* _Problem statement_:
Restate the full set of records exactly, without adding or dropping a word.
# # # # # # #
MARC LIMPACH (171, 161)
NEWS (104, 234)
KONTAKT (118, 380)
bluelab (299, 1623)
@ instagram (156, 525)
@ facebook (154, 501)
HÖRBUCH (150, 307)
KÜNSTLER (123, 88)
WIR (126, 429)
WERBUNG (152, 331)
# # # # # # #
* _Output for this task_:
MARC LIMPACH (171, 161)
NEWS (104, 234)
KONTAKT (118, 380)
bluelab (299, 1623)
@ instagram (156, 525)
@ facebook (154, 501)
HÖRBUCH (150, 307)
KÜNSTLER (123, 88)
WIR (126, 429)
WERBUNG (152, 331)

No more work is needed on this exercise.